- **Task requirements**:
All lines of the records below that contain the word "agent" must be listed.

- **Supplied information**:
#####
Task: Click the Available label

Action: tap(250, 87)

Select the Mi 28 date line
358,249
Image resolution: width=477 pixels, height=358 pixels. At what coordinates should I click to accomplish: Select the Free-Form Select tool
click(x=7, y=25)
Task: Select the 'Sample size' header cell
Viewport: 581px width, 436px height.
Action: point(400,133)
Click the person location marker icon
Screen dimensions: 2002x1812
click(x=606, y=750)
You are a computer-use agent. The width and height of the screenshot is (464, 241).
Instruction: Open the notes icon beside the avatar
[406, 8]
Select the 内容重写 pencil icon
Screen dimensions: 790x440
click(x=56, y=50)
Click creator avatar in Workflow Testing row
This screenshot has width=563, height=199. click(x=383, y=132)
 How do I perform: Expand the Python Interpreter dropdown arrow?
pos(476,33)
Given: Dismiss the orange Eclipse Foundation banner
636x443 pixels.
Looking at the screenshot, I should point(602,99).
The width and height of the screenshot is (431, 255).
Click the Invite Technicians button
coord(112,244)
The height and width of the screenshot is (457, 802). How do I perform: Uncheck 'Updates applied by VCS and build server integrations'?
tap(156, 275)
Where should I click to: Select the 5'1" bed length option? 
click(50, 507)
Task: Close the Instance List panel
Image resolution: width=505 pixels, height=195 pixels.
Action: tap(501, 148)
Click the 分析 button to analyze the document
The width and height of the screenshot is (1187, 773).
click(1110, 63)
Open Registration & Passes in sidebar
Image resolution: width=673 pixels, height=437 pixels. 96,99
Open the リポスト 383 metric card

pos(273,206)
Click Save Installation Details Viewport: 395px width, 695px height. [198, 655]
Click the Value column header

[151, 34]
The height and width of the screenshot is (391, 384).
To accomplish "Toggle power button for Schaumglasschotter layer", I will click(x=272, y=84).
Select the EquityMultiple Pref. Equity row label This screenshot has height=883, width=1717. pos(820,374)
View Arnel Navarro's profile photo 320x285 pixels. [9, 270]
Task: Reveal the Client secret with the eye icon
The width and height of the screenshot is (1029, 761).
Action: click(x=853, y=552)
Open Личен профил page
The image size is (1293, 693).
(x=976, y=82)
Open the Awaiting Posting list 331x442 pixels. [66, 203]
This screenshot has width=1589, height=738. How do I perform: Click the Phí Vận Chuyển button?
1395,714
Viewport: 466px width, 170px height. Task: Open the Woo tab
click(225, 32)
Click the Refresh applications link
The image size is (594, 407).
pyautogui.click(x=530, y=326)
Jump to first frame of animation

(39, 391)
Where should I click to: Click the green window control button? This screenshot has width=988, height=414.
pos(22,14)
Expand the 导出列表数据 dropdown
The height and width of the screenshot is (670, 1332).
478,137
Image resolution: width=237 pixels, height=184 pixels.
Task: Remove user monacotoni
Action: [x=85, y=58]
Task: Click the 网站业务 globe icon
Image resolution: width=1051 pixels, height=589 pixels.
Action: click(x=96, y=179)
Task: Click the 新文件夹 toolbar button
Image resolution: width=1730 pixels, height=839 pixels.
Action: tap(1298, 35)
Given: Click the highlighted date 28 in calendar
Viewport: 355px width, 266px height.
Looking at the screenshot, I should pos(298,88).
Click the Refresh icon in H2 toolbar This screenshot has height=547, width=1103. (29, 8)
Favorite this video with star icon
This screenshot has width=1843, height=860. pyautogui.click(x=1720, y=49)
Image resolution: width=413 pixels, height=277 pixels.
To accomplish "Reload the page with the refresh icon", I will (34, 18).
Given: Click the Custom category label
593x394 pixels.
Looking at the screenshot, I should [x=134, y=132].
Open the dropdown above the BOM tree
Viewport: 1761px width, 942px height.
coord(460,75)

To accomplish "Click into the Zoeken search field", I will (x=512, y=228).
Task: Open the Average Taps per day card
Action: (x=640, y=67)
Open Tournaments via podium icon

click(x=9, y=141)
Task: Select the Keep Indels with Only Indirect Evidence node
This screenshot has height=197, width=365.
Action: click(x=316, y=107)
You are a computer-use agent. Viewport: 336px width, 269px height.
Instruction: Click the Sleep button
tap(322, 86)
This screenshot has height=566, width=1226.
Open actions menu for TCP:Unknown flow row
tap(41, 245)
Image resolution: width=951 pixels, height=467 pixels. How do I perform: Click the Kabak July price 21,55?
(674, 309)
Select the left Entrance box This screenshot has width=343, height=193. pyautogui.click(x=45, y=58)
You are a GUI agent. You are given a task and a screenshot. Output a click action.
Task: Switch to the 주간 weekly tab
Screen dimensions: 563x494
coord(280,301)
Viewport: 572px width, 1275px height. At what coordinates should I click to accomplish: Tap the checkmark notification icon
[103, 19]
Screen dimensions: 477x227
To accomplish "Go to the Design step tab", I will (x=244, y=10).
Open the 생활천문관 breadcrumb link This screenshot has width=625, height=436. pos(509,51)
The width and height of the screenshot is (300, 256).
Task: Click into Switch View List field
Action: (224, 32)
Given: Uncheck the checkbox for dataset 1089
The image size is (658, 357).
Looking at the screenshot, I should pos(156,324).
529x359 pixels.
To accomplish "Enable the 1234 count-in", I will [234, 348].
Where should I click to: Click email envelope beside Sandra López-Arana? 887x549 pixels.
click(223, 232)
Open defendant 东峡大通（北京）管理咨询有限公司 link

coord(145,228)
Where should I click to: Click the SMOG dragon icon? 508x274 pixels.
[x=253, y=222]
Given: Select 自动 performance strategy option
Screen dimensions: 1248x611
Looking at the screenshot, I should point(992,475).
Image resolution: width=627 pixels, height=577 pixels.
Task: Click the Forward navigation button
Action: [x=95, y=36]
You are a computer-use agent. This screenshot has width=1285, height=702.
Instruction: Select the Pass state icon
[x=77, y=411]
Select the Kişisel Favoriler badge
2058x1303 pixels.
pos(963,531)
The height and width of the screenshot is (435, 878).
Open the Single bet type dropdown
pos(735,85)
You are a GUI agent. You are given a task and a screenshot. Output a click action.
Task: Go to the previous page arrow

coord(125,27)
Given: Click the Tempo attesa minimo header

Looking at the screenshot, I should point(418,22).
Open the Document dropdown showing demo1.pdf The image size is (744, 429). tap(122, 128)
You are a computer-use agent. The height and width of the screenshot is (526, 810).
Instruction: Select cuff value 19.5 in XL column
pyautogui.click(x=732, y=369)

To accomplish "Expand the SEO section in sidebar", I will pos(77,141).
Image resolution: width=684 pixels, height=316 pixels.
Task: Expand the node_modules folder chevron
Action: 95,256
#####
- **Finished exercise**:
You are a computer-use agent. The width and height of the screenshot is (464, 241).
You are a computer-use agent. Viewport: 336px width, 269px height.
You are a GUI agent. You are given a task and a screenshot. Output a click action.
You are a computer-use agent. This screenshot has width=1285, height=702.
You are a GUI agent. You are given a task and a screenshot. Output a click action.
You are a computer-use agent. The height and width of the screenshot is (526, 810).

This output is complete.